La feminización de la sociedad ha tomado muchas formas perniciosas, pero una en particular, señalada por Helen Andrews, merece un análisis más profundo: ¿y si toda la sociedad funcionara del mismo modo que la administración Obama aplicó el Título IX?

Antes de que deshiciéramos aquel despropósito durante la primera administración Trump, el lema “cree a todas las mujeres” sustituyó el debido proceso, y la emoción eclipsó las pruebas sólidas. Los resultados deseados fueron la consecuencia natural de subordinar los hechos a los sentimientos y la verdad a “mi verdad”. No sorprende que, en general, todos los implicados salieran perdiendo.

Corremos el riesgo de reproducir ese mismo fenómeno en el mercado laboral. Las leyes y las prácticas en los lugares de trabajo han reforzado un desplazamiento desde una cultura orientada a los resultados hacia un entorno dominado por los departamentos de recursos humanos, con conversaciones edulcoradas y una rendición de cuentas cada vez más diluida. Las verdaderas consecuencias solo recaen sobre quienes se atreven a apartarse de la conformidad, sea de forma consciente o no.

La solución consiste en evaluar y recompensar el mérito individual, no los rasgos inmutables. La vida tiene victorias y derrotas, altibajos. No reconocerlo perjudica a todos; y no reconocer la singularidad de cada persona produce el mismo daño.

La feminización que debemos rechazar no tiene que ver con el género en sí, sino con la idea de medir la compasión por la intensidad de lo que sentimos, en lugar de por la honestidad con que perseguimos la verdad y la justicia.

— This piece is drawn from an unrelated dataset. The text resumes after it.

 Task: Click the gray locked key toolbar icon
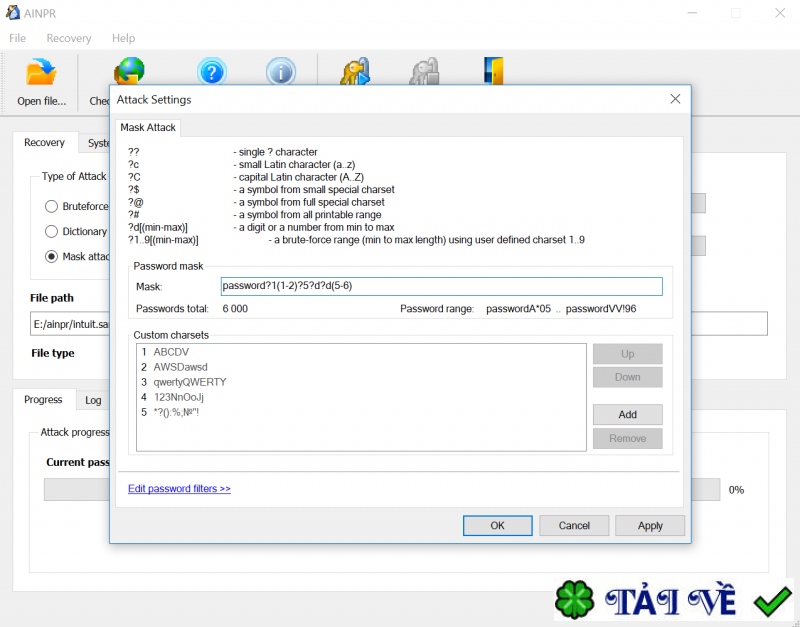click(x=424, y=71)
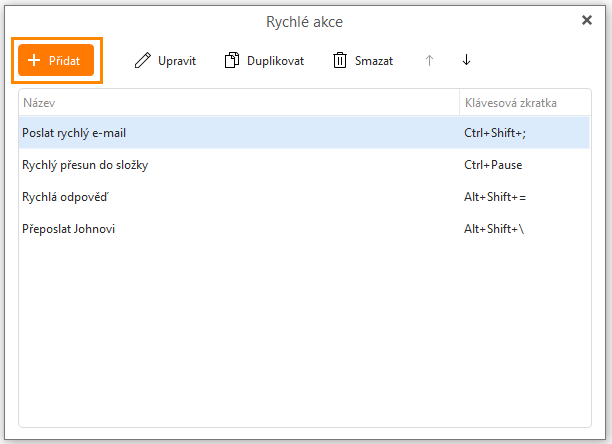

Las palabras de Miqueas 6:8 sirven como buen barómetro personal: “Él te ha declarado, oh hombre, lo que es bueno; y qué pide de ti el Señor, sino hacer justicia, amar la misericordia y humillarte ante tu Dios”.

No se trata solo de ser bondadosos. Podemos ser justos y bondadosos. Estas dos ideas pueden coexistir, y haríamos bien en aplicarlas en igual medida en todos los aspectos de la vida.






* Artículo original: “Have American Institutions Become Overly Feminized?”. Traducción: ‘Hypermedia Magazine’.